Saved entries =>
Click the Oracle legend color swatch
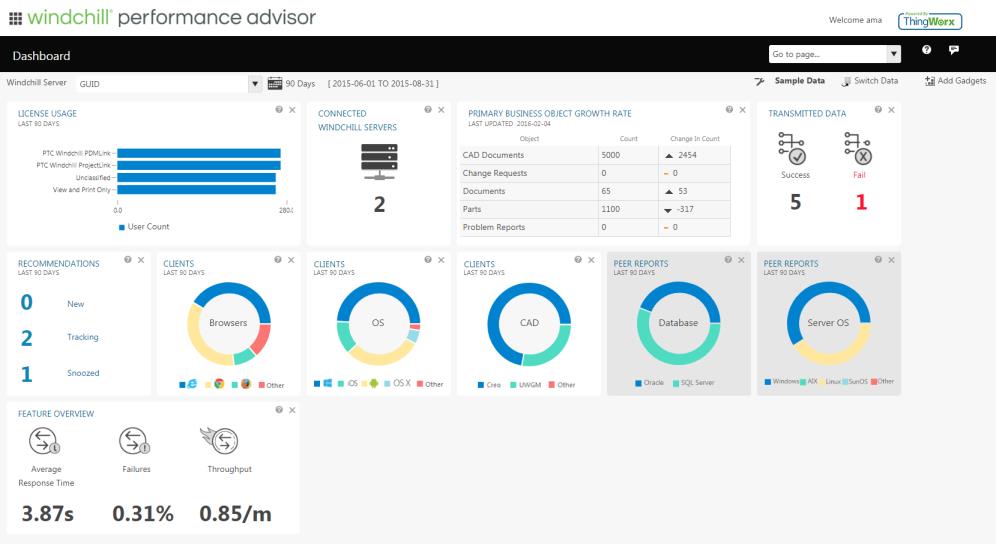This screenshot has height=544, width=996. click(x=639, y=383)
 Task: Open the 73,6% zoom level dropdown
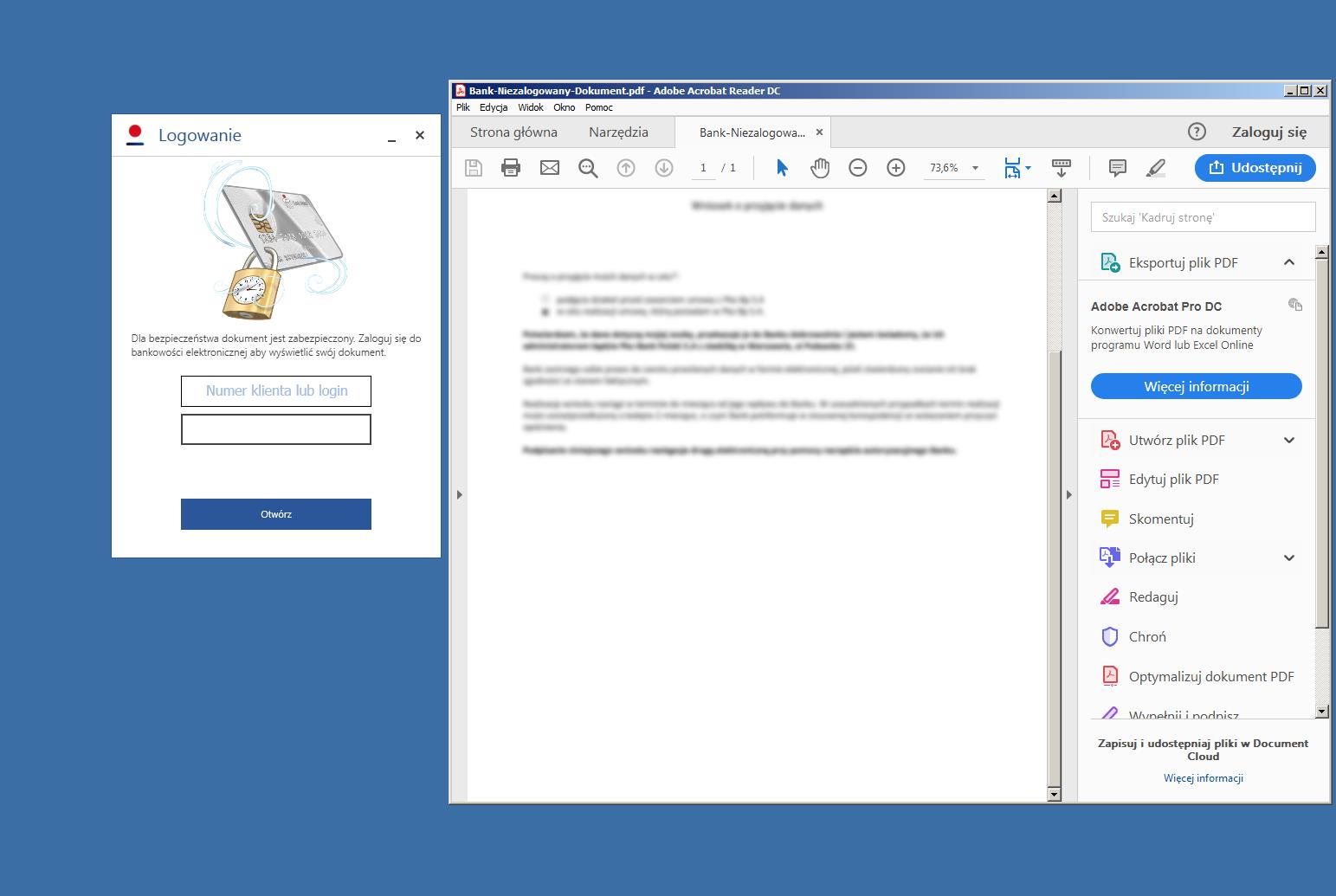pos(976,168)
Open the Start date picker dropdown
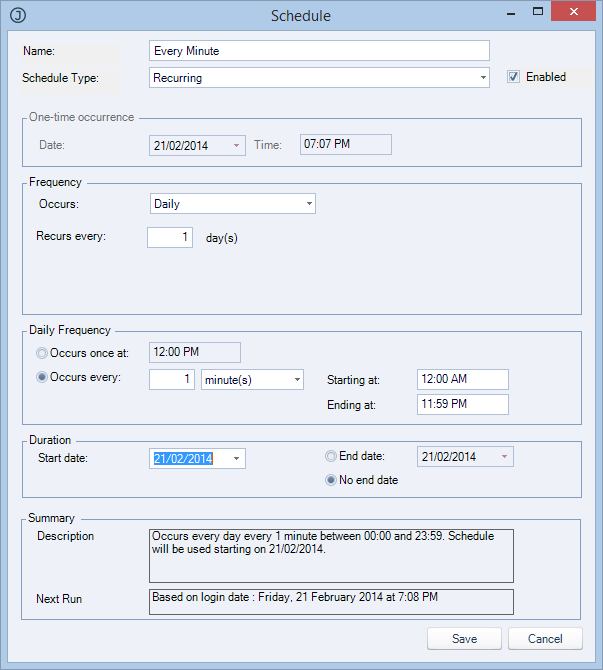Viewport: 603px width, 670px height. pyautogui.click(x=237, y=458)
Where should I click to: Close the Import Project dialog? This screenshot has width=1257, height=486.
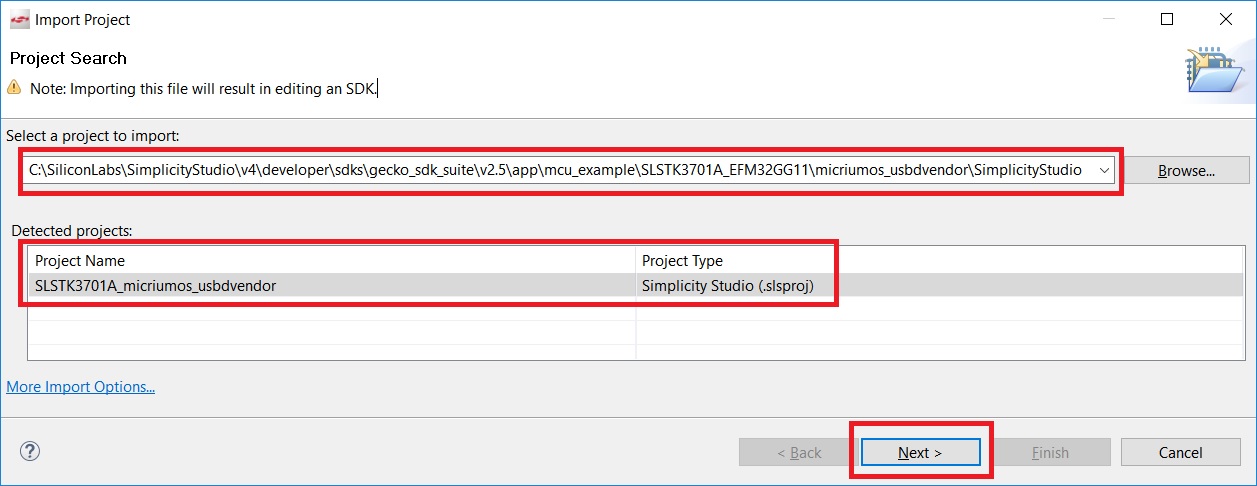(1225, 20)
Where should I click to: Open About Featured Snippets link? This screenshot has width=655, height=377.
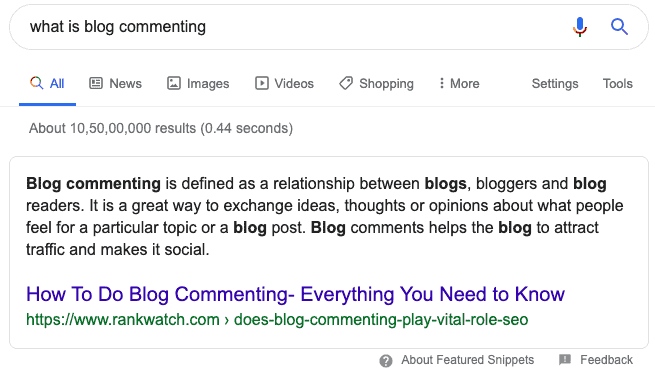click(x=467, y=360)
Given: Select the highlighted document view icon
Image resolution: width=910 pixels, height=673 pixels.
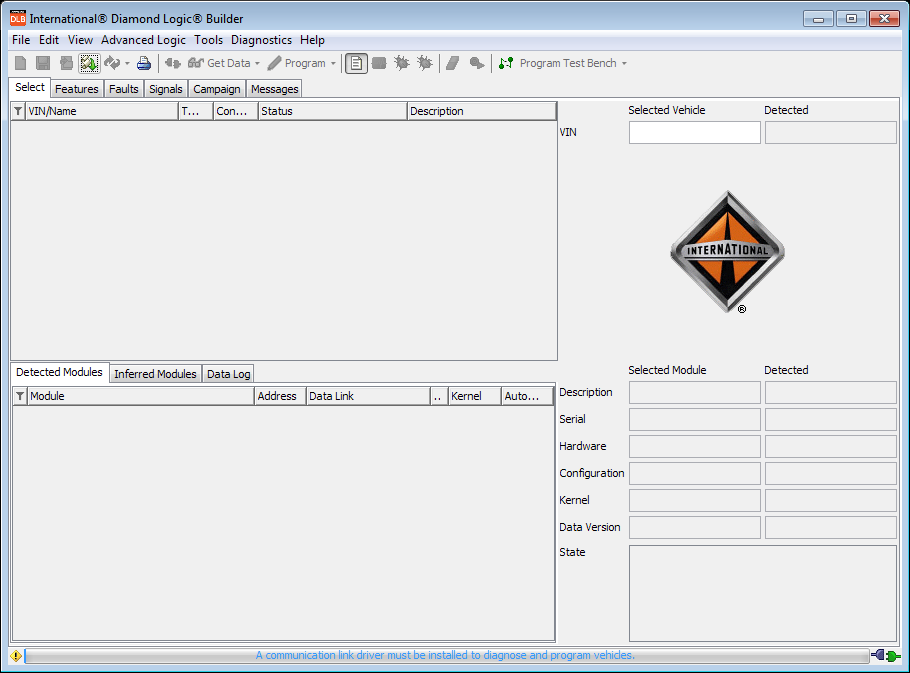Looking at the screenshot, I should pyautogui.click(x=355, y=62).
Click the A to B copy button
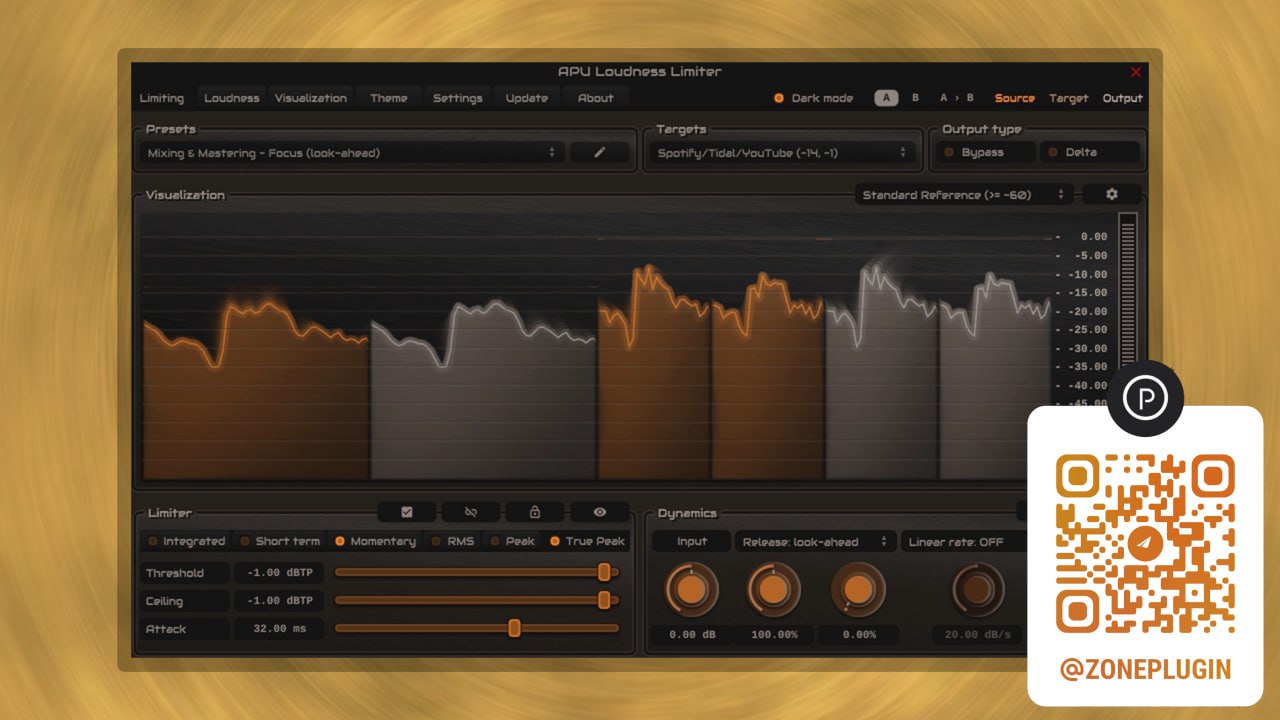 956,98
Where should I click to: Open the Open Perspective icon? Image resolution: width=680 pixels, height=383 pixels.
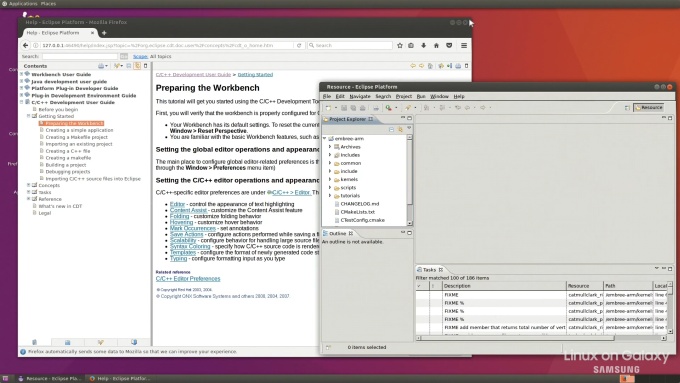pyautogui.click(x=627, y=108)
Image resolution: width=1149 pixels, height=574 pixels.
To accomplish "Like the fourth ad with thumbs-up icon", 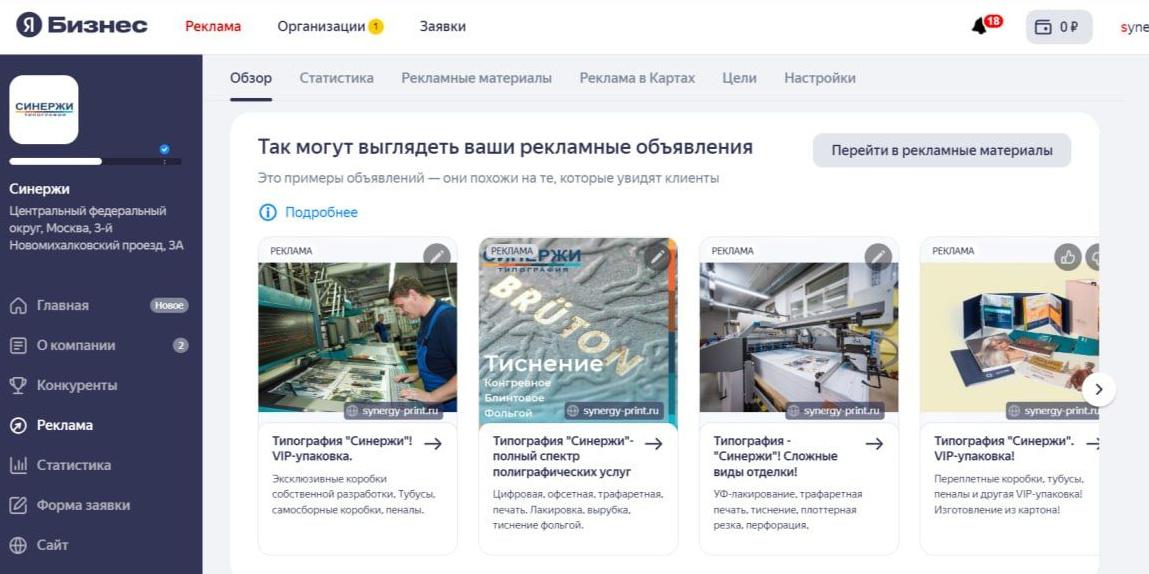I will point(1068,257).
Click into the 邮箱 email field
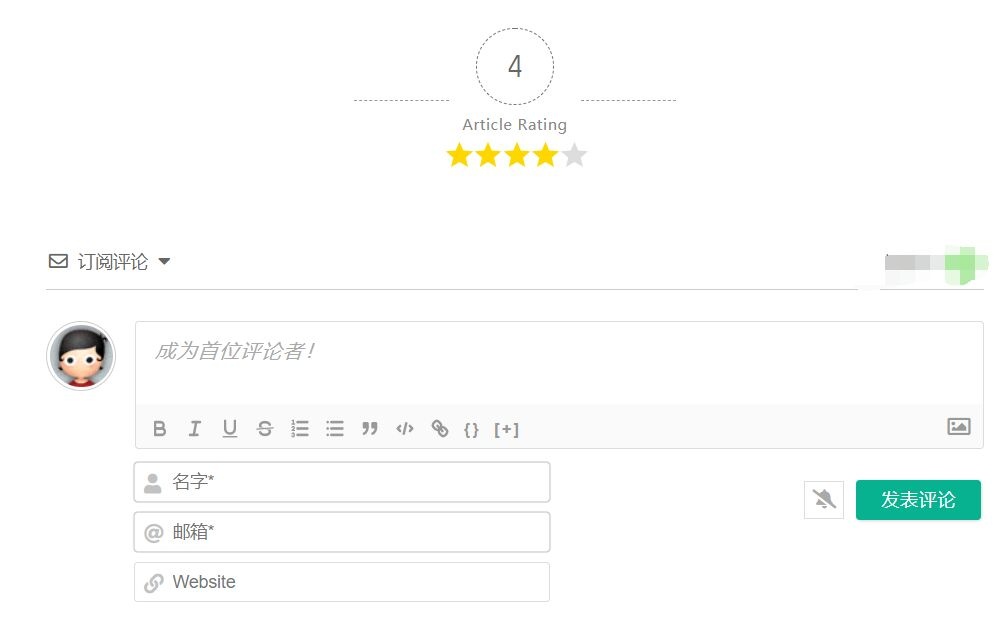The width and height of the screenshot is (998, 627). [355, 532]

Aim of the task => Give back the exact lines above, running from the one that has "Image resolution: width=910" through the one that has "Image resolution: width=1149", with nothing added and no pictures.

Answer to this exercise =>
Image resolution: width=910 pixels, height=673 pixels.
Looking at the screenshot, I should pyautogui.click(x=355, y=62).
Click the A to B copy button
 956,98
Where should I click to: Open the Open Perspective icon? Image resolution: width=680 pixels, height=383 pixels.
pyautogui.click(x=627, y=108)
Image resolution: width=1149 pixels, height=574 pixels.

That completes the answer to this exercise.